The new log climbing structure is complete, along with the swings—one with seats and the other with a tire swing that several kids can ride at the same time. 
We made netball and basketball hoops out of smooth re-bar, and mounted them both at the edge of our small soccer field.   
We’ve completed the design for a little restaurant to serve the kids and their parents, with construction scheduled to start soon.  
Olympiad for students

Last week we held our first Math Olympiad at Cypress Hill.  Six schools sent teams of boys and girls—52 students in all.

I took great care in preparing the exam questions, working on them for a couple of weeks.  I wanted to give students a chance to reveal their curiosity and creativity, in addition to the skills that their exams normally measure.

The kids found the exam really interesting.  They had never seen math questions like these. Boys and girls did equally well, and the event was a great success. We learned a lot and will apply that learning in the next event, probably in October.
We created the Olympiad for several reasons. We want the campus to become well known for its potential to bring life-enriching opportunities.

In addition, the competition illustrates an approach to educational reform that emphasizes ways to work just outside the system. This allows fruitful collaboration between those embedded in the system, like math teachers in the schools, and those who are free to bring innovation, like the ICSEE.

Of course, there were logistical problems. Sangoyan, pictured at the right, drove off twice in our tiny Suzuki, each time returning with seven students packed inside. It reminded me of the famous circus act where 20 clowns emerge from a VW bug.

We recognized ten students, 6 girls and 4 boys for their best scores.  We awarded them with very nice backpacks filled with school supplies.  The best score was 37 out of 70, by the young man pictured above, and that was really impressive.

Cow fodder breakthrough
As we reported in the last issue, we want to use three ingredients to prepare excellent fodder for livestock that herders can buy at a reasonable price when the grasslands are letting them down.

Ingredients include maize brand (the nutritious parts of corn kernels discarded by cornflour production facilities); sunflower cake (left over after pressing sunflower seeds for oil); and corncobs (these have fiber and carbohydrate, but too much lignin for easy digestion by cows).
We aim to produce 15 bags, 50 kg each, of fodder each week, for the five months of problematic pasturing.
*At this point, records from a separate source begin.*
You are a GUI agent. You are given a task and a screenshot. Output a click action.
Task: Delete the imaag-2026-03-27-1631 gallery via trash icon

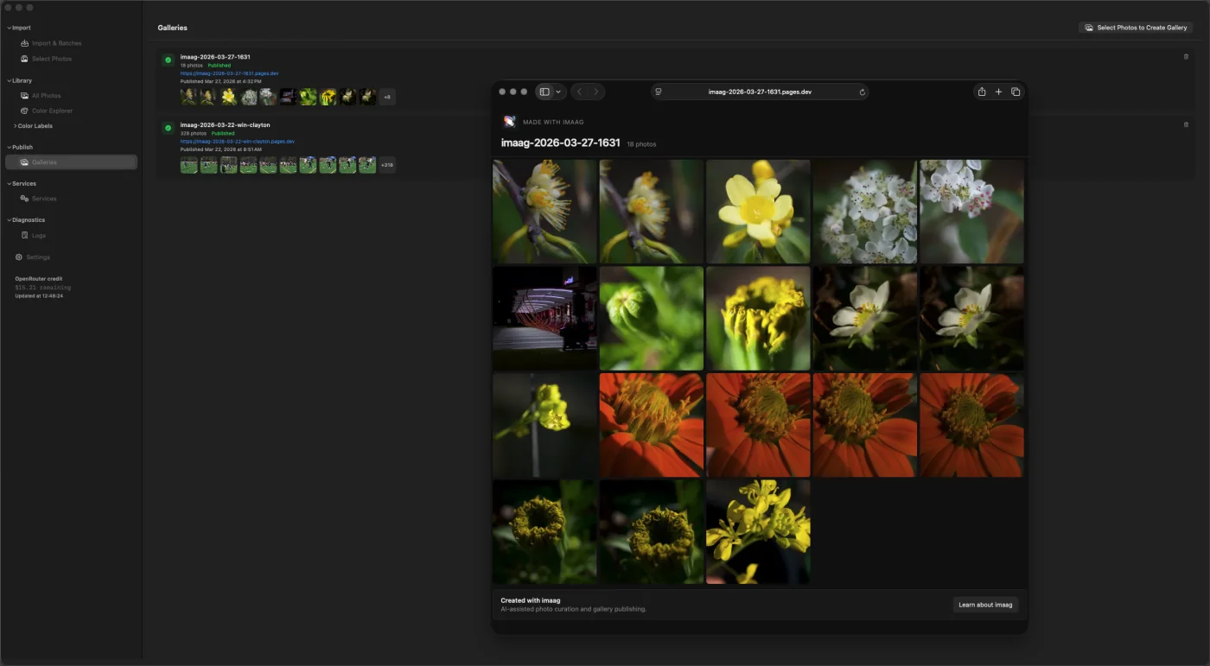1186,55
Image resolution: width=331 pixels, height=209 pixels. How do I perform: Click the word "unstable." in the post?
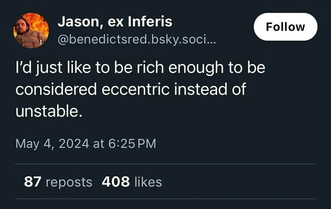point(45,112)
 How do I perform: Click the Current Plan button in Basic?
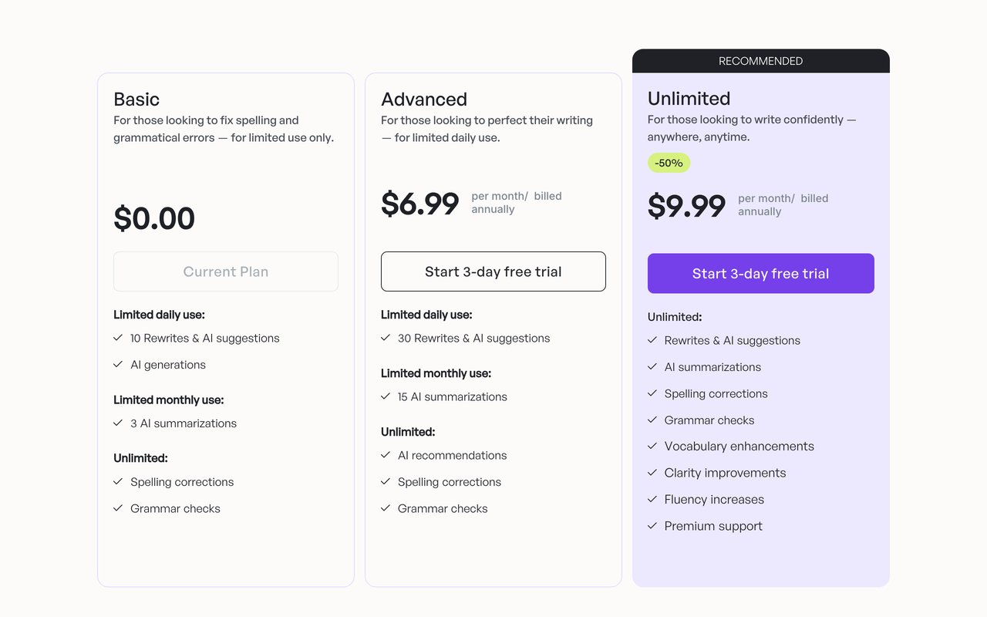tap(226, 271)
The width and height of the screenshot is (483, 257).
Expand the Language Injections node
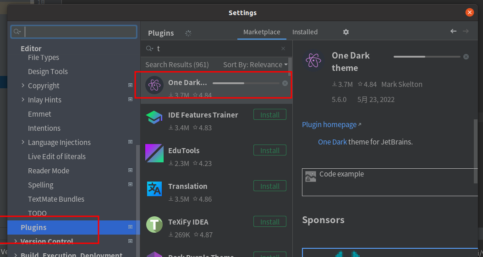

And most exciting, the food will be environmentally worthwhile because the ingredients are essentially agricultural waste.  
The lignin posed the challenge of treating the cobs to improve their digestibility. For more than a year we researched dissolving the lignin by soaking the cobs in caustic soda, draining it, and then neutralizing with hydrochloric acid. It was an effective process, but cumbersome and expensive.
    All in the family

My son-in-law and grandson, Gordon and Colton Hankins, work in the realm of agricultural chemicals. They told me that silage can also work to improve digestibility.
Instead of removing the lignin, they recommended using bacteria to act on the plant cells, "pre-digesting" it for the cattle. The corn cobs are placed in an oxygen-depleted container where the bacteria work on them. The process requires a bio-inoculant to provide the needed bacteria.
After an extensive search, we located Molaplus, an inoculant produced in north-central Kenya. We soaked about 50 kilograms of ground-up cobs in 40 liters of water with 2 liters of Molaplus and four liters of molasses, and let it work for four days. It smelled wonderful….. rather alcoholic…. and the cows are going to love it!  

Designing a process for smooth production comes next. We're mounting a sack-closing sewing machine; designing drying towers for the corncobs after silage; and automating the mixing of ingredients.

And we are very happy that this growth means an increase in employment. We just hired three more people to work at the factory. Adding income potential is an essential goal embedded in all our work.   Thank you for providing the funds that make this all possible.